Los moluscos bivalvos, señala la Universidad, presentan como retos para la producción el control de las enfermedades que le afectan ya que al contrario de cómo ocurre con los vertebrados, no presentan signos clínicos aparentes y son carentes de un sistema inmunitario adaptativo, lo que dificulta las estrategias de prevención y profilaxis, como vacunas, para prevenirlas.
La rapidez en la identificación y el estudio del desarrollo de la enfermedad es clave para ayudar a controlar la dispersión y limitar sus efectos, señala la nota de la UIB.
Como técnico superior del Laboratorio de Investigaciones Marinas y Acuicultura del Govern, Valencia colaboró en el estudio del estado epidemiológico de los moluscos bivalvos en Baleares entre 1992 y 1994, cuando ya se detectaron parásitos, algo confirmado por el investigador entre 1999 y 2000, cuando encontró uno que infectaba durante todo el año el mejillón y la ostra y otro que afectaba al berberecho.
Tras el seguimiento biológico de otro recurso marisquero importante, la chirla, que se pescaba en el banco natural de s'Arenal de Palma, a partir de 2002 detectó que, como consecuencia de episodios de lluvias torrenciales, desaparecieron los individuos de más de 20 milímetros (cuando el tamaño legal para comercializar la chirla es de 25 mm).
Tras una veda que recuperó la especie, en 2005 otra mortalidad llevó a detectar el parásito Marteilia refringens.
En 2004, se describió una nueva especie de parásito, el Perkinsus mediterranus.

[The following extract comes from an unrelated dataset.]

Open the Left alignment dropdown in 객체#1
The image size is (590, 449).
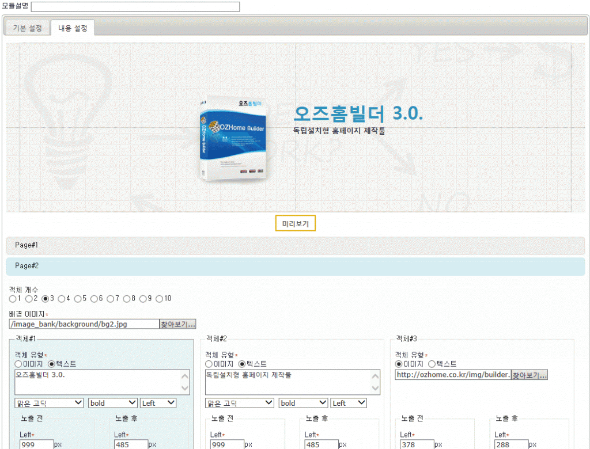click(x=158, y=403)
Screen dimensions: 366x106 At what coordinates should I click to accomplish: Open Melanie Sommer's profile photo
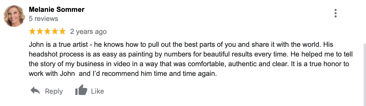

Técnicas moleculares permitieron al investigador detectar que en el litoral balear afectaba a diversas especies de moluscos bivalvos: ostra, berberecho grabado, romera (Mimachlamys varia), pie de cabrito, chirla, nacra y dos especies de limas, y además comprobó que los moluscos examinados presentan una mayor infección en los meses de verano.
El parásito es diferente en Menorca y Mallorca, lo que puede ser resultado de factores como la variabilidad ambiental, diferentes fechas de detección y localidades, la translocación de los huéspedes o la actividad humana.
La tesis indica, en el caso de la chirla, que el Marteilia refringens se activa cuando la temperatura del agua es de 17 ° C (mes de mayo) y el Perkinsus mediterraneus en septiembre u octubre.